> _What you have to do_
Among the entries below, find each line holding "computer" and return it.

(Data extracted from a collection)
# # # # #

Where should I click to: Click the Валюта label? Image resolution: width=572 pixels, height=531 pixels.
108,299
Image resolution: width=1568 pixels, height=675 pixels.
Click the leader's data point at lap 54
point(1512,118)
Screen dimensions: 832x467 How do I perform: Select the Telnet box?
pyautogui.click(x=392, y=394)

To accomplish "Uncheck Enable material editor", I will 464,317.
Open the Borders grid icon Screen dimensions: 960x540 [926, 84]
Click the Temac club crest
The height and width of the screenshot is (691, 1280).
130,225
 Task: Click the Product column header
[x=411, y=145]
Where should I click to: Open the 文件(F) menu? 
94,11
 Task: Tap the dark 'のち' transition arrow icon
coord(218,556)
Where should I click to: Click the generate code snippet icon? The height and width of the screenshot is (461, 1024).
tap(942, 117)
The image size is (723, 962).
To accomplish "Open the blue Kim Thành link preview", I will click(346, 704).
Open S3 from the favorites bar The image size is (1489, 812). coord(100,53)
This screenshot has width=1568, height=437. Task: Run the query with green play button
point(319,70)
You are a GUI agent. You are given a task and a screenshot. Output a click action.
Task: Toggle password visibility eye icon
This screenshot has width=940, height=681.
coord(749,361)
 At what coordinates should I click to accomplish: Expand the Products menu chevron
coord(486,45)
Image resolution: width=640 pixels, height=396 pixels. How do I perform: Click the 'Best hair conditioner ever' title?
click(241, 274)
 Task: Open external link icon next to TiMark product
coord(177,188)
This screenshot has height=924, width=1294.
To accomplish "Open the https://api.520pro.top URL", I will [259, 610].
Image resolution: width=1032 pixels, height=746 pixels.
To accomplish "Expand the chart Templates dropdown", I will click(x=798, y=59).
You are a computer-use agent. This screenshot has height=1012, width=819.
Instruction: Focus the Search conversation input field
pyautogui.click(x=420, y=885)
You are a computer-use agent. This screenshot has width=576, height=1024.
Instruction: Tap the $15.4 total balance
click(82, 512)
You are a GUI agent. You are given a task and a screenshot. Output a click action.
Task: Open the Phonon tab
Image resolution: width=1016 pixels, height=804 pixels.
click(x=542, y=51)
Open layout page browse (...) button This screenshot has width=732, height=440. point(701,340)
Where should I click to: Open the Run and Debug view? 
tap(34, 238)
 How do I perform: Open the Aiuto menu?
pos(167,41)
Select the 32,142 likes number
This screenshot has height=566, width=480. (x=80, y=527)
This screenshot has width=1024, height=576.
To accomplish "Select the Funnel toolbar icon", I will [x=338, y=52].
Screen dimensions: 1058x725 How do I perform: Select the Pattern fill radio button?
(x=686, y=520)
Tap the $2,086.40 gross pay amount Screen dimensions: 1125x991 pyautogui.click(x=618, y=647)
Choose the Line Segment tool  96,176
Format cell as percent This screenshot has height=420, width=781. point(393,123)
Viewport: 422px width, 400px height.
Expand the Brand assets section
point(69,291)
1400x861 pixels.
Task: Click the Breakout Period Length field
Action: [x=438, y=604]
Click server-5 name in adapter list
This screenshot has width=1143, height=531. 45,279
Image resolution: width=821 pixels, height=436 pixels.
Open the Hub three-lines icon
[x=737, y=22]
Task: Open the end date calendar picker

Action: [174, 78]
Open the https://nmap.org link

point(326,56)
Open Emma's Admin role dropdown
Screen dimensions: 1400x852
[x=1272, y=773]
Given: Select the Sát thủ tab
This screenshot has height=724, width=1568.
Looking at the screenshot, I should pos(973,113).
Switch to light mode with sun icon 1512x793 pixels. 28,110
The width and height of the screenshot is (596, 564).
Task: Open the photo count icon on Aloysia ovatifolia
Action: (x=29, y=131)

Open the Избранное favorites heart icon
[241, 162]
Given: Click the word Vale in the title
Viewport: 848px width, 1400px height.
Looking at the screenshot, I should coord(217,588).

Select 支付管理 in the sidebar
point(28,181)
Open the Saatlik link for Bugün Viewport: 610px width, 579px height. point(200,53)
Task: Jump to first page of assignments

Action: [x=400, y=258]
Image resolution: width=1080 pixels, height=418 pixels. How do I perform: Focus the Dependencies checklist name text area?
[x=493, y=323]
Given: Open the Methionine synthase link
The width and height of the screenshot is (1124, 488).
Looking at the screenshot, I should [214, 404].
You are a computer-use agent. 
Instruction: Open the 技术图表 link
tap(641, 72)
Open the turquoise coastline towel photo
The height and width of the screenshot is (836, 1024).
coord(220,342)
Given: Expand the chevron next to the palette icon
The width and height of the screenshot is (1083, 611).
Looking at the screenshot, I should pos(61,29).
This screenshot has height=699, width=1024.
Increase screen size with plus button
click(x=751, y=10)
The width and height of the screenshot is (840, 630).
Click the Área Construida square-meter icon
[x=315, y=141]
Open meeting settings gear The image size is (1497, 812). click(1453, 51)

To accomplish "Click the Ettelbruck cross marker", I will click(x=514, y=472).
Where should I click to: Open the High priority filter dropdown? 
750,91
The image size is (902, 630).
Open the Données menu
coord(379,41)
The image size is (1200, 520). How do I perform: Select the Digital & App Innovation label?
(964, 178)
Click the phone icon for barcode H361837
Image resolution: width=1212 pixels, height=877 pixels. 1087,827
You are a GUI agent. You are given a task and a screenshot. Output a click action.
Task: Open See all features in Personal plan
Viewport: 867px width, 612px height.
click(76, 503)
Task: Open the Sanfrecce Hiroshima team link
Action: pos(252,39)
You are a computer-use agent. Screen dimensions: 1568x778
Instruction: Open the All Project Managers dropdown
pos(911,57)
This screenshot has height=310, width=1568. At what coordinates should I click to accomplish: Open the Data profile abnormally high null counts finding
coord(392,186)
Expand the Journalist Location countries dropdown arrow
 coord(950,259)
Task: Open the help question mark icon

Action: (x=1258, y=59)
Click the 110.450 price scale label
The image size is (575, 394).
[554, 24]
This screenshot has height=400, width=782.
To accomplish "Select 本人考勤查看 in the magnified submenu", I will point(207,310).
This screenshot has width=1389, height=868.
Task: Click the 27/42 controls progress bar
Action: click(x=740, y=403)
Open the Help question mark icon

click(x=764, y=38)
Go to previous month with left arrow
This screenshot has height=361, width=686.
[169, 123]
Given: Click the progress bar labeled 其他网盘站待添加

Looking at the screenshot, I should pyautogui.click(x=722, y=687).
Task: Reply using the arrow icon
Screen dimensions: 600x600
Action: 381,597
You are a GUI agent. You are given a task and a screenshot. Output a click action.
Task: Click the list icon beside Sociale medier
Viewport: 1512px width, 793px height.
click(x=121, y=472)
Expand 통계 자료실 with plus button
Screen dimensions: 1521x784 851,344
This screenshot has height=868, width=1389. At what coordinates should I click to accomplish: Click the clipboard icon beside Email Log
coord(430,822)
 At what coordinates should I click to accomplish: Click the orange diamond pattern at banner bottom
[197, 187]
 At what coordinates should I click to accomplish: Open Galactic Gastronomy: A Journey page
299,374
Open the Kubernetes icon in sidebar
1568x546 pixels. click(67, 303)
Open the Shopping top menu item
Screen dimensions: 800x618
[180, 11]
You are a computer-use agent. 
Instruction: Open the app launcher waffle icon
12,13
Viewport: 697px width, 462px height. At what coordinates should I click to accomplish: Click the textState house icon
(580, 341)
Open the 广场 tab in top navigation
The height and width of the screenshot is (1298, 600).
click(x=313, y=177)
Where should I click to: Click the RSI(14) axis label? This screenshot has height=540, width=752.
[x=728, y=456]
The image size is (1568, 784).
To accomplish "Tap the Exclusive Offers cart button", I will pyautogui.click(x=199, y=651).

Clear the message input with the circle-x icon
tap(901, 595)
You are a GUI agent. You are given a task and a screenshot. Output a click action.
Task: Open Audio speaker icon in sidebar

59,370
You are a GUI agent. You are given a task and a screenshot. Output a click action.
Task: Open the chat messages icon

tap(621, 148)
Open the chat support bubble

# # # # #

> _Response to the task_
You are a computer-use agent. This screenshot has height=1012, width=819.
You are a computer-use agent. This screenshot has width=576, height=1024.
You are a computer-use agent. 
You are a computer-use agent. Screen dimensions: 1568x778
You are a computer-use agent. 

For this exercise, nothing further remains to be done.